永田さん 福井銀行事務センターでは、当行の営業店窓口でお客様からお預かりした納付書や領収済通知書などに基づく事務作業を集中的に担っています。それと同時に、金融機関の後方事務がDXの時代にどうあるべきかという観点から事務作業のデジタル化を進めており、これを主導するのが事務ゼロ推進課です。
デジタル化の対象となる事務作業のうち、永田さんご自身は為替・公金・口振(口座振替)の3分野をチーフとして重点的に担当されているのでしょうか。

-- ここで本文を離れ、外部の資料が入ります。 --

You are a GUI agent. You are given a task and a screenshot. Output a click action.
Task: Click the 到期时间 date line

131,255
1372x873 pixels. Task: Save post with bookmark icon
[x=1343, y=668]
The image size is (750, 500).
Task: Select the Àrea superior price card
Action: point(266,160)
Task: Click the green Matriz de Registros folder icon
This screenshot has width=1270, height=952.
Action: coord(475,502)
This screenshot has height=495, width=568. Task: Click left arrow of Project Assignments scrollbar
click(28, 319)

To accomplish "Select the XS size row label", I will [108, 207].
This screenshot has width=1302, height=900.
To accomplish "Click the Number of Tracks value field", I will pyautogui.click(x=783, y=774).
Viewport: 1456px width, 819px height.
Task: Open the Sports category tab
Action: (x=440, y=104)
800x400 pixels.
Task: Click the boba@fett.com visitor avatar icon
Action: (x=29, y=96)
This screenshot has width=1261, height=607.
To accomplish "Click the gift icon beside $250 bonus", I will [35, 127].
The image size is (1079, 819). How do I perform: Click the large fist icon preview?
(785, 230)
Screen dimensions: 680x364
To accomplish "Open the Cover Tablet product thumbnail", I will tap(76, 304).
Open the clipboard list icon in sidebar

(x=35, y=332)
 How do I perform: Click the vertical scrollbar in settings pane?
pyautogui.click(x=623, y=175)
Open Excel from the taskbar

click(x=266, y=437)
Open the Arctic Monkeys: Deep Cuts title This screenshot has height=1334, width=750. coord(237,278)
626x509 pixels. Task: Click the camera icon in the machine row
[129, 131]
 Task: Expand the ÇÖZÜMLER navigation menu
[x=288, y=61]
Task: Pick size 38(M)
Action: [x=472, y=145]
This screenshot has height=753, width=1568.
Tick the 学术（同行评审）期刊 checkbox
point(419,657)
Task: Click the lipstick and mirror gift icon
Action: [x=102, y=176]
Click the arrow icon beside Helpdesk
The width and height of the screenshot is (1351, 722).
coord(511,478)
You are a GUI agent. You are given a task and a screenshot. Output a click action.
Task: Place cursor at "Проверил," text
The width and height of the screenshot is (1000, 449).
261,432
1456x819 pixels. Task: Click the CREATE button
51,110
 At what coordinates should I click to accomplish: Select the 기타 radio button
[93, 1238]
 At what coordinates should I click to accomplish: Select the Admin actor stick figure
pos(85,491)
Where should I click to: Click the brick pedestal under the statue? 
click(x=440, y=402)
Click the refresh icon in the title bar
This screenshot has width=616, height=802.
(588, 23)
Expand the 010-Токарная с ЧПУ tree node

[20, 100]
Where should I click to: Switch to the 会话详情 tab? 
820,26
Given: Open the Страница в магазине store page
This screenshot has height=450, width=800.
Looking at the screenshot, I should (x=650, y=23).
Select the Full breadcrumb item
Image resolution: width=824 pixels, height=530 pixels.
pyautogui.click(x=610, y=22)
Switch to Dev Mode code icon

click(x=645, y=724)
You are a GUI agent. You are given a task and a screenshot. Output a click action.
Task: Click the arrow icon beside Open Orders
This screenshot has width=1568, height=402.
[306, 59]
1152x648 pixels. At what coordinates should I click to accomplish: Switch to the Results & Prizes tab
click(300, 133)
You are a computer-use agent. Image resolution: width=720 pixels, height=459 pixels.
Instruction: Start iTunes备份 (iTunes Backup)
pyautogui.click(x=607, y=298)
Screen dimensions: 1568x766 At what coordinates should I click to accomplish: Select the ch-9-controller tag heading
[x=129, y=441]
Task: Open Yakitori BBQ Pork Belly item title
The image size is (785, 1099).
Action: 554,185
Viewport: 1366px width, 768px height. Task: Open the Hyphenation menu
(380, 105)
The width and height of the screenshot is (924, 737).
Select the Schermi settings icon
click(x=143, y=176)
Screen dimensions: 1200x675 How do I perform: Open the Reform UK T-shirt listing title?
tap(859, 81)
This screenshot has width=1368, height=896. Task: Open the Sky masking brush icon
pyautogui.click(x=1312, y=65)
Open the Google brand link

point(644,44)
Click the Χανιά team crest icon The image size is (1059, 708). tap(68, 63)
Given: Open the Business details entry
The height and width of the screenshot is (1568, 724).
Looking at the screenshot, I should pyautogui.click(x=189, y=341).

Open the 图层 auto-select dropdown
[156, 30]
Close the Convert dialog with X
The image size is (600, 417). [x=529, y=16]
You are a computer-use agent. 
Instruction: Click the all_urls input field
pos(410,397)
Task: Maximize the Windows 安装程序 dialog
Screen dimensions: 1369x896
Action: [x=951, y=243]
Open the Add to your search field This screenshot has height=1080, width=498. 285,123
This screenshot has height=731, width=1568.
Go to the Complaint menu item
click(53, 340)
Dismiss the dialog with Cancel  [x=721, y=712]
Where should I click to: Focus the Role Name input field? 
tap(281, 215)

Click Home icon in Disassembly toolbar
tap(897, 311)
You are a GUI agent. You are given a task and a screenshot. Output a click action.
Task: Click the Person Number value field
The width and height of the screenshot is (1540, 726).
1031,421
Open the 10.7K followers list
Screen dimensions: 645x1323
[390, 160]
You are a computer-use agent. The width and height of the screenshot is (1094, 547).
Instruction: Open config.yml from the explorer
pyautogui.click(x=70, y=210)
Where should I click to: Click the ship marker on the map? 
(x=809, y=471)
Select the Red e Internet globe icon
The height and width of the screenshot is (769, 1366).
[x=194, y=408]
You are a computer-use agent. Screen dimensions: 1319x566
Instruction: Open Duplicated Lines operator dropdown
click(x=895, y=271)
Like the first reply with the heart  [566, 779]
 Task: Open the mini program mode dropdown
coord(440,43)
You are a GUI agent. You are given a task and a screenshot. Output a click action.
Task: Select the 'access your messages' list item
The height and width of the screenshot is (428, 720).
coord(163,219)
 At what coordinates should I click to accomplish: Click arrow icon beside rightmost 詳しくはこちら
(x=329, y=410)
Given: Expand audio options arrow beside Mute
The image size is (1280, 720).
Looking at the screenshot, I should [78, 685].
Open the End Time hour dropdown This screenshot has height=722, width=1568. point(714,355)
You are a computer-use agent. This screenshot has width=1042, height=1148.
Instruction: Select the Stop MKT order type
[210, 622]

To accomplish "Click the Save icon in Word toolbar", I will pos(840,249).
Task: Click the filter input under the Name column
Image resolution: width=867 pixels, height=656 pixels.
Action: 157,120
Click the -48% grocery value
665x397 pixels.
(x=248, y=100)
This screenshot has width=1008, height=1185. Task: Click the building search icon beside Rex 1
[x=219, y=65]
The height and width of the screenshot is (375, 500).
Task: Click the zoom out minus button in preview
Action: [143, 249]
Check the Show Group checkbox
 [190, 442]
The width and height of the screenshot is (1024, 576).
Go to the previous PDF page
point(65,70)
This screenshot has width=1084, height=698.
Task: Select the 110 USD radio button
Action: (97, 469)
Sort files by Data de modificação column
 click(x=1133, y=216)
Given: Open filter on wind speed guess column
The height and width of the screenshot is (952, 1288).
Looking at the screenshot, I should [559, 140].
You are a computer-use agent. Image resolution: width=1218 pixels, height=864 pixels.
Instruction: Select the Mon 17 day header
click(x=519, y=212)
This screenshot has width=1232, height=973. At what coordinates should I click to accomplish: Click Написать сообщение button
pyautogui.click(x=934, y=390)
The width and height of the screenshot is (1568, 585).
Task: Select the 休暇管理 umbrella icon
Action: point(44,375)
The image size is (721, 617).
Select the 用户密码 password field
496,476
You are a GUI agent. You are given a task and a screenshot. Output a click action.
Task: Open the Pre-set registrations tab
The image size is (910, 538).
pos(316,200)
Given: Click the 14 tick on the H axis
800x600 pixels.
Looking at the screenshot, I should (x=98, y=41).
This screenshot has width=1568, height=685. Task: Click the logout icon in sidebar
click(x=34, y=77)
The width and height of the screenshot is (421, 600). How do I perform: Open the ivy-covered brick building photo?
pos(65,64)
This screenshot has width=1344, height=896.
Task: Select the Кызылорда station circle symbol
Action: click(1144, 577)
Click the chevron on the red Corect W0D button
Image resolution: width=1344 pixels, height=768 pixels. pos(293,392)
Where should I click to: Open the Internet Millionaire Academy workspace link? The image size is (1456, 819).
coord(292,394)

永田さん はい、預金関係以外の代表的な業務である為替・公金・口振のデジタル化を企画して実行しています。これらは長い歴史を持つという点で共通していますが、それぞれ別種の帳票をお預かりするため、事務作業の内容やデジタル化の方法は少しずつ異なります。本題の公金業務では、「お客様からお預かりした納付書や領収済通知書の原本を自治体様に返却せずに済ませる」ことと、なおかつ「自治体様と当行の双方にメリットを生じさせる」ことをデジタル化推進の大方針として方策を探り、最終的にイメージ照会サービスを導入して2024年4月に運用を開始しました。
このイメージ照会サービスは、システムインテグレーターが文書管理システムを軸にして公金業務向けに作り替えてくれたもので、全体として非常に優れた仕組みです。

福井銀行事務センターの外観。福井銀行の後方事務を一手に担っています。

業務支援グループ 業務支援チーム 事務ゼロ推進課 為替公金口振デジタルシフトチーフの永田弥生さん。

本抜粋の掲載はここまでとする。